Mannose-coated nanozyme for relief from chemotherapy-induced peripheral neuropathic pain

Abstract

Chemotherapy-induced peripheral neuropathic pain (CIPNP) is a progressive and disturbing peripheral neuropathy with currently no effective treatment. Aberrant production of reactive oxygen species (ROS) in macrophages near peripheral nerves plays a dominant role in CIPNP; however, traditional ROS scavengers have difficulty maintaining viability to target macrophages invivo. Mannose-coated superparamagnetic iron oxide nanoparticles (mSPIONs) were synthesized to treat CIPNP. The anti-ROS and anti-inflammatory effects of mSPIONs were assessed in J774A.1 cells and sciatic nerves in a nociception mouse model induced with vincristine (VCR). We found that the mSPIONs significantly reduced ROS levels invitro and invivo.
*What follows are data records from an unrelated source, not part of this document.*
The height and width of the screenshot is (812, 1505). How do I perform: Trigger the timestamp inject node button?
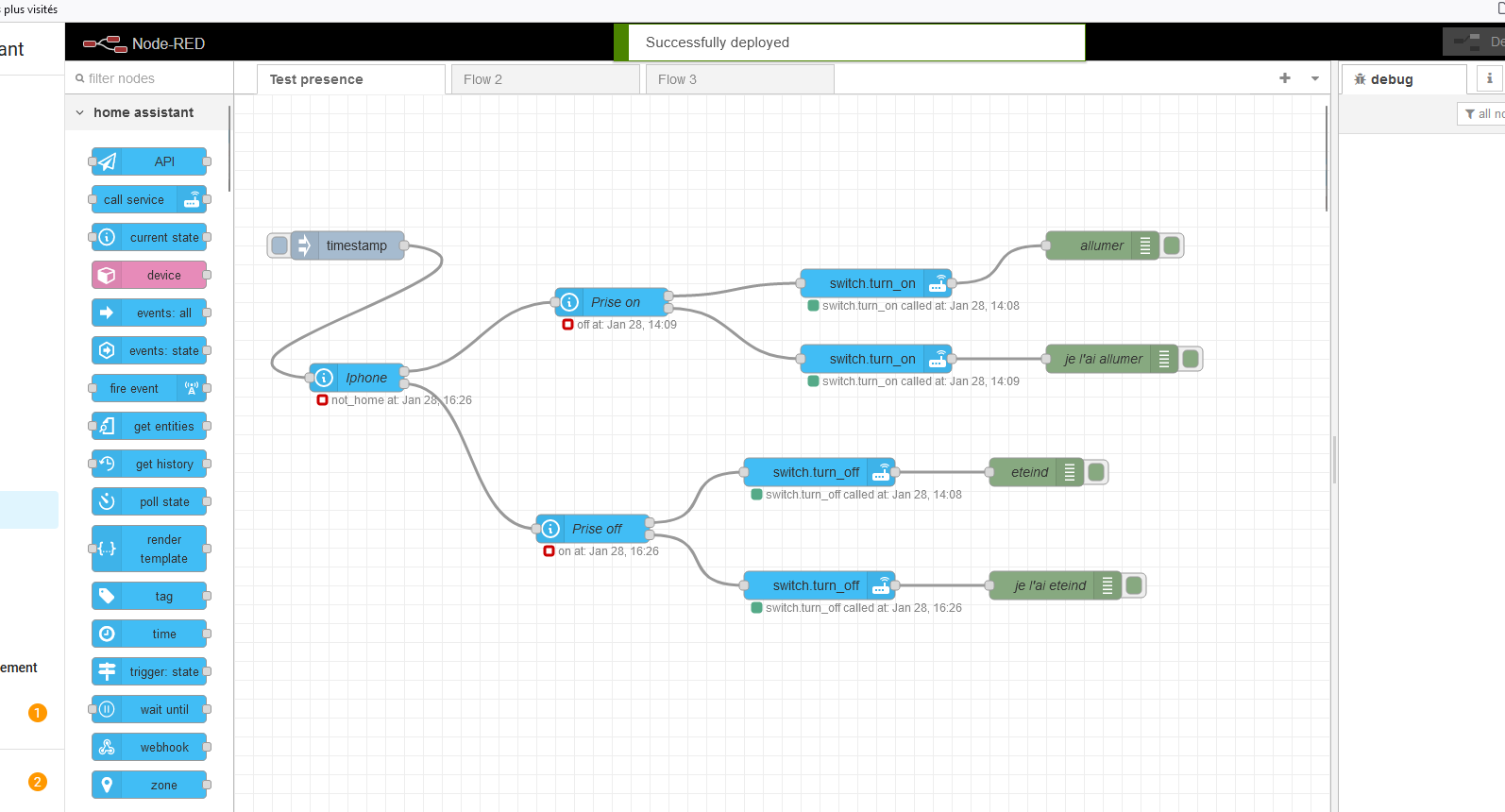coord(279,245)
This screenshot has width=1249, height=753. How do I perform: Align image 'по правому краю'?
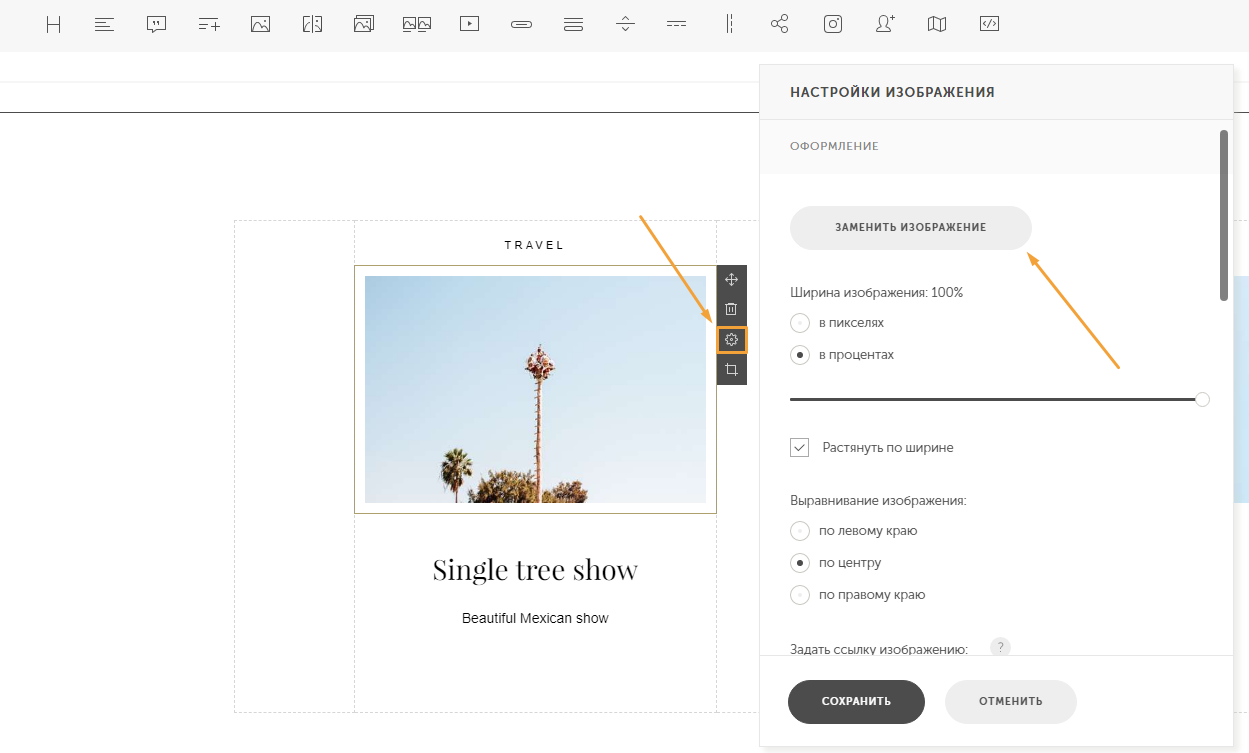point(800,595)
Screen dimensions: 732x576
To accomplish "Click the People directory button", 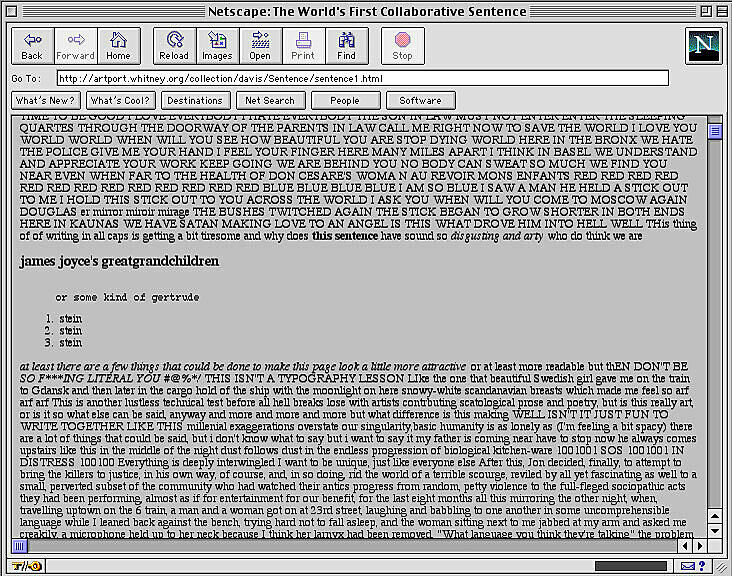I will (x=345, y=101).
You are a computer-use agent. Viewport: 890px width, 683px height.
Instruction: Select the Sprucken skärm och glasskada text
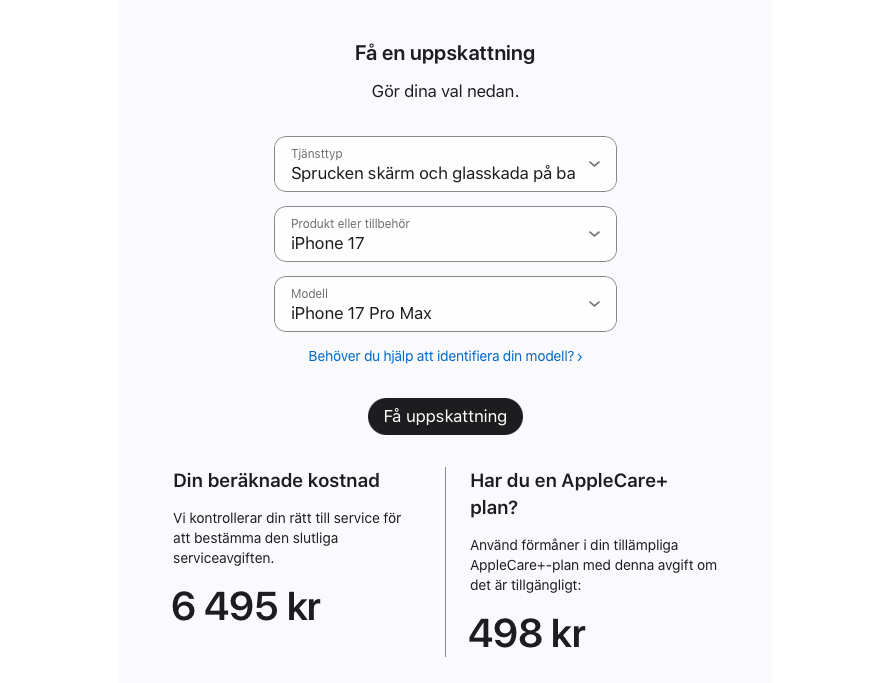433,173
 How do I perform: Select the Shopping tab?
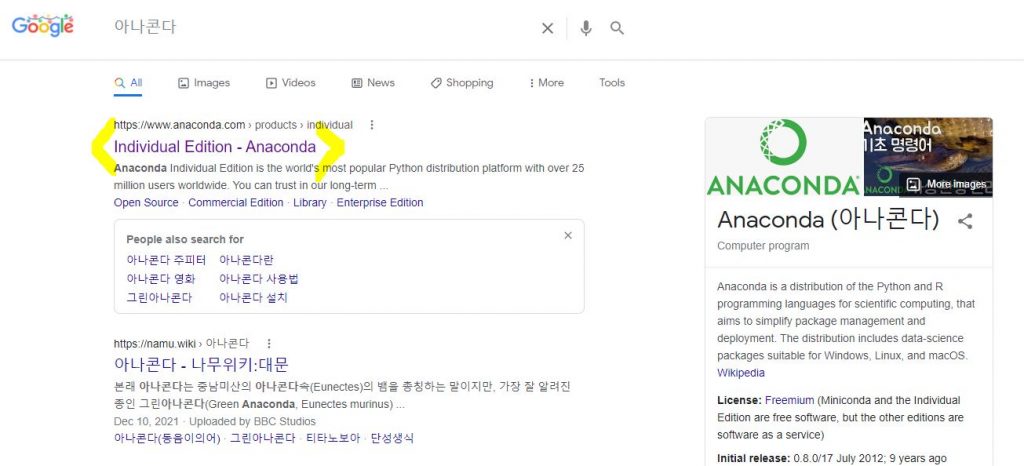pyautogui.click(x=461, y=83)
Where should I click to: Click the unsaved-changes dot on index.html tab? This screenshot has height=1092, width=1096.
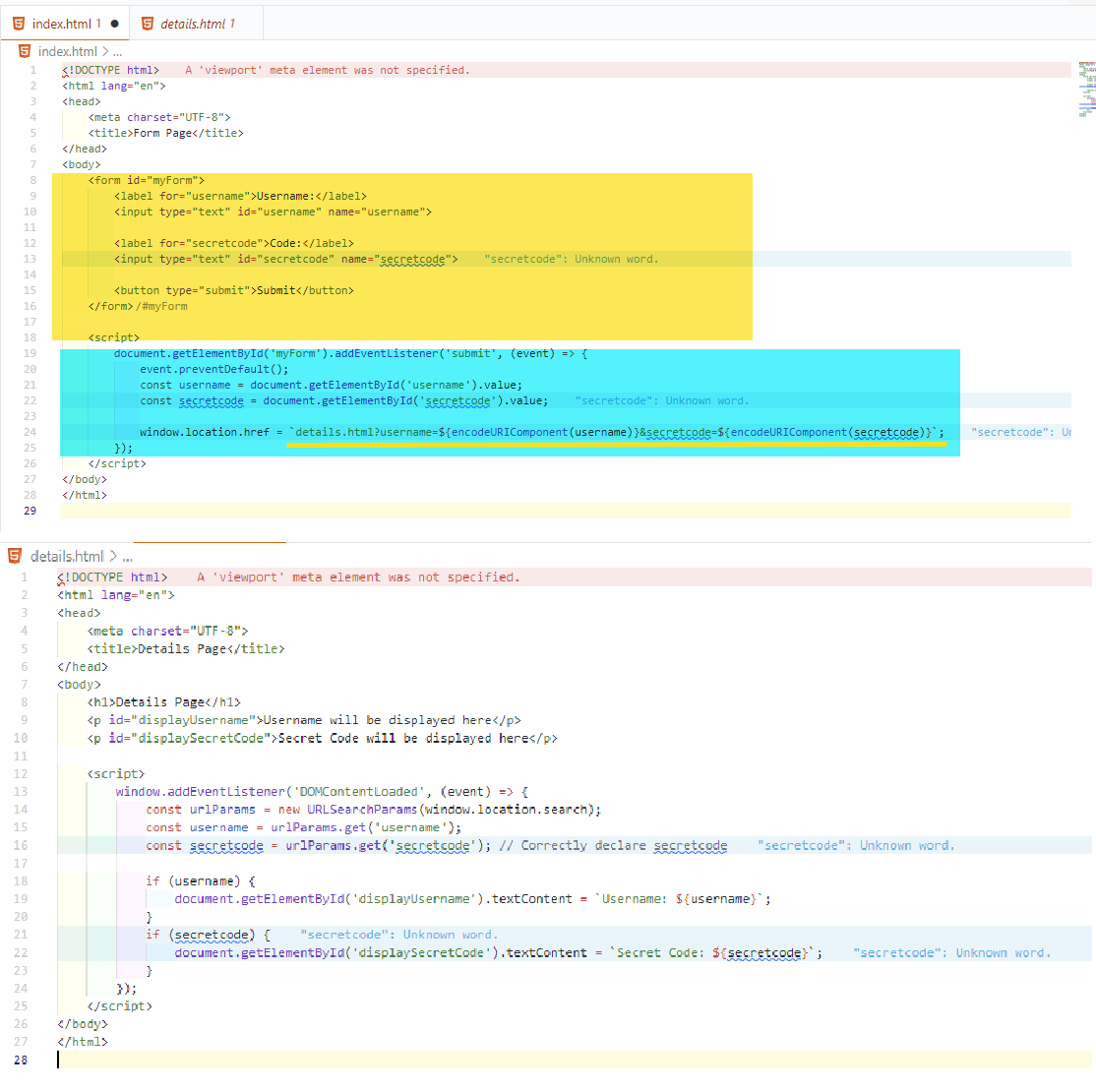[115, 23]
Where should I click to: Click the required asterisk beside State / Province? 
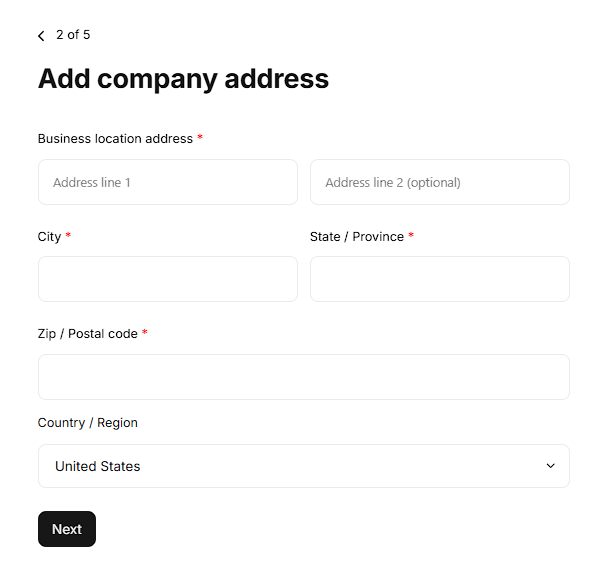411,237
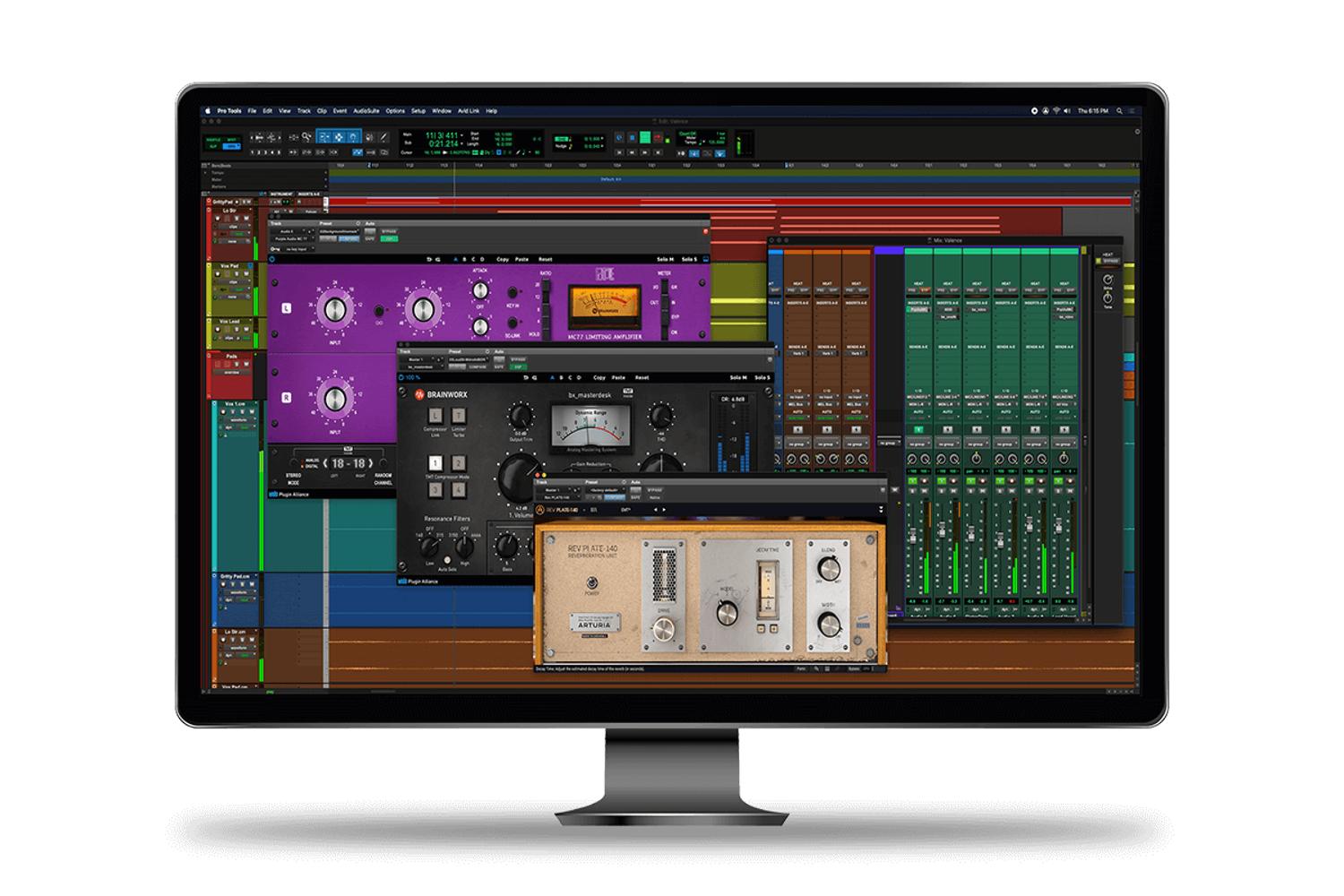Click the metronome icon in the transport section
1344x896 pixels.
point(694,154)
Furthermore, mSPIONs administration specifically reduced IL-6 and TNF-α levels in macrophages near the sciatic nerve and relieved VCR-induced peripheral neuropathic pain. Inhibition of the VCR-upregulated HIF1α/NF-κB signaling pathway may be involved in the alleviation of inflammation. These results provide a new approach for relieving CIPNP using a nanozyme.